What you need to do :: From the first line to the last, output the records exactly and drop any images.

Exercise inputs ::
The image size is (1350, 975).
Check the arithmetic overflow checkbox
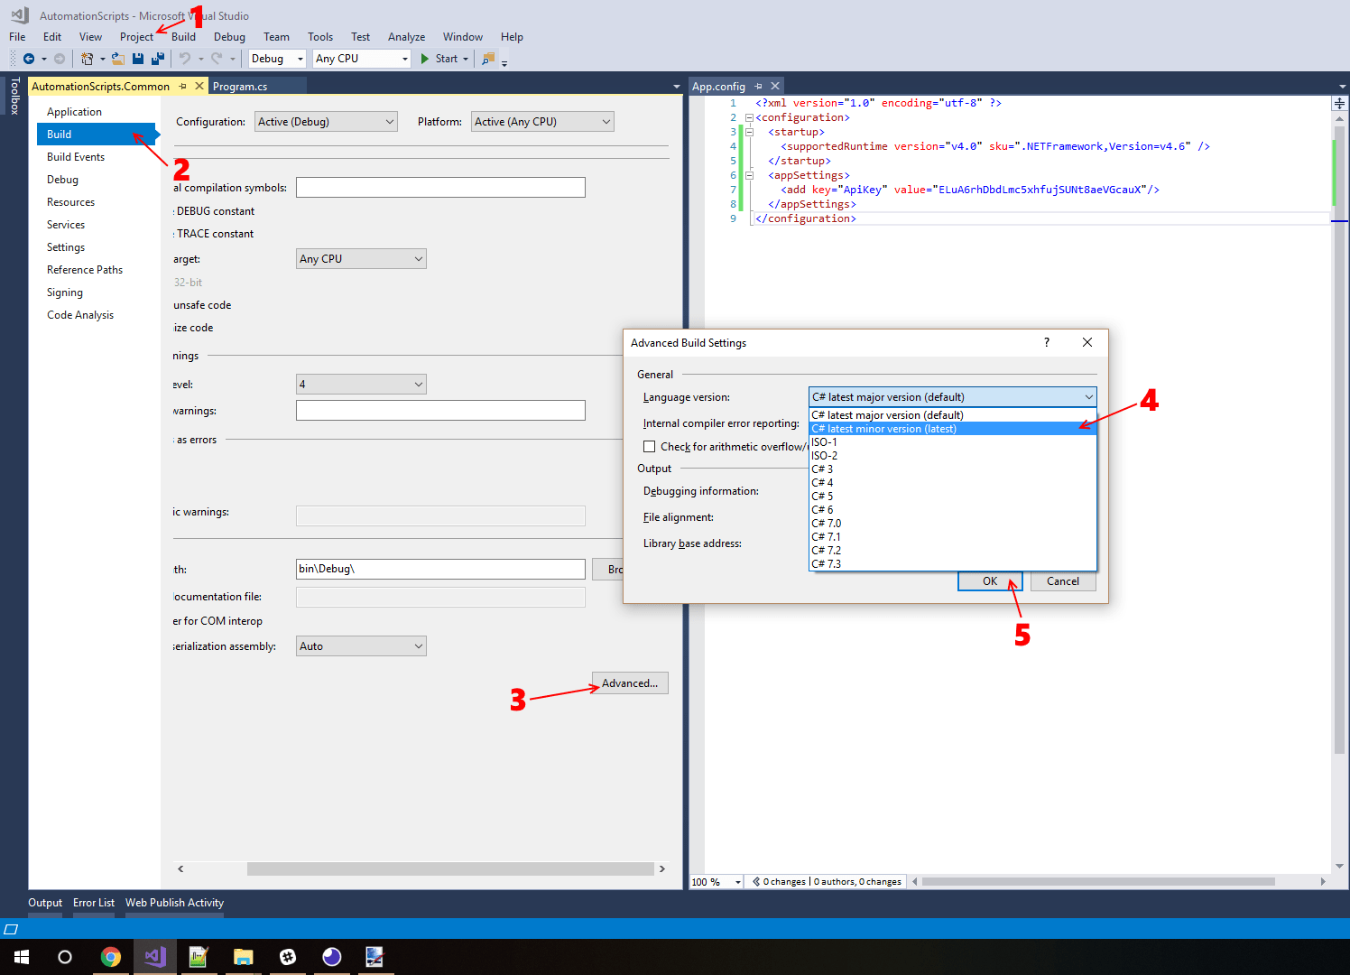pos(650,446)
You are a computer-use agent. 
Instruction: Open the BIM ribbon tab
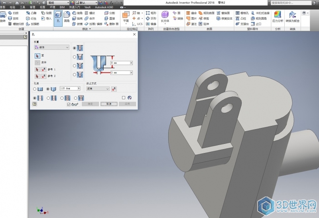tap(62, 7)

Task response ::
The image size is (1350, 975).
Check the arithmetic overflow checkbox
pos(650,446)
You are a computer-use agent. 
Instruction: Open the BIM ribbon tab
tap(62, 7)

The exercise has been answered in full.